BUY: The Body Language single is available via Bandcamp.
Many bands on this list show just how much the Boston music scene has blossomed and really spread its branches. Not Designer. Designer's not even part of the plant -- they're the weird-looking mushroom over there that makes you trip your face off and puke on your shoes. Blaring guitar noise and manic distorted vocals mesh with glowing hooks and the grooviest rhythm section in town. "Weekend Museum" (the opener on the excellent Kalvin & Kline EP) sums up their incredible creativity, complete lack of pretension, and humor in one off-the-cuff comment after the band stops playing: "Perfect! Except … JIM FUCKED UP!" Lay off Jim; they nailed this one. – Miles
BUY: The Kalvin & Kline EP is available via Bufu Records.
How to sum up Diarrhea Planet? Do the math, bruh: Six members + four guitars + countless hooks + infinite power + zero shame = this band is the shit. Infinity Cat debut I'm Rich Beyond Your Wildest Dreams imagines pop-punk as Camaro-ready classic rock catnip, but the live show is what'll really blow your hair back. For proof, have a look at that Stickles-assisted "Born To Run" cover, or get thee to thy local dive bar and writhe around in it ("it" being a breathless, wide-eyed, beer-chugging mass of young people). – Chris
BUY: I'm Rich Beyond Your Wildest Dreams is available via Infinity Cat.
While this brotherly duo from the UK scored a hit in 2012 with the rapturous, love-struck track "Latch," it's with debut full-length Settle that they've transcended their electronic accolades and become a united favorite among dance, indie, rap, and R&B fans alike. Whether they're enlisting fellow Brits for impassioned vocal contributions (e.g., AlunaGeorge, London Grammar) or pushing their own compositions, Disclosure have crafted an incendiary collection that has delivered only hits. And they've got an engaging live show to boot, employing not only electronic hardware, but live instruments, too. – Claire
BUY: Settle is available via PMR/Island.
In her new band, Wye Oak leader Jenn Wasner links up with producer John Ehrens and lends her heart-rending bazooka of a voice to the sounds of squelchy early-'90s R&B and techno-pop. If you were into Wye Oak for their masterfully comforting meat-and-potatoes, maybe it's a bit of a shock to hear Wasner showing off her command of the early-Mariah Carey production style. But she is good at this stuff, and she sounds giddy at the freedom to let her voice float over all those tingly keyboards. Maybe the greatest surprise on Dungeonesse's great and surprising self-titled debut album: the chemistry Wasner has with Baltimore rapper DDm on "Cadillac." – Tom
BUY: Dungeonesse is available via Secretly Canadian.

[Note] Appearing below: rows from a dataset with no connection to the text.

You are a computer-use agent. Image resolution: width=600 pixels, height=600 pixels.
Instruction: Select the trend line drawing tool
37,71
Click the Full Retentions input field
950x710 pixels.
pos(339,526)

Since 2012, we've been intrigued by Empress Of and her Colorminutes project, where she introduced listeners to her music by posting one-minute demos to Youtube, each assigned to a basic visual, just a screen displaying one color. "I feel like artists today feel so determined to present a 'polished' product and I just wanted to let people in to my personal process as a creator," she told me last fall. It's been an inspiring project to follow, watching these 1-minute lo-fi YouTube clips evolve into expansive, captivating dream pop songs. This year, Terrible Records released Systems, a gorgeous 4-track collection, and one of the year's most promising debut EPs. – Liz
BUY: The "Champagne" single is available via No Recordings.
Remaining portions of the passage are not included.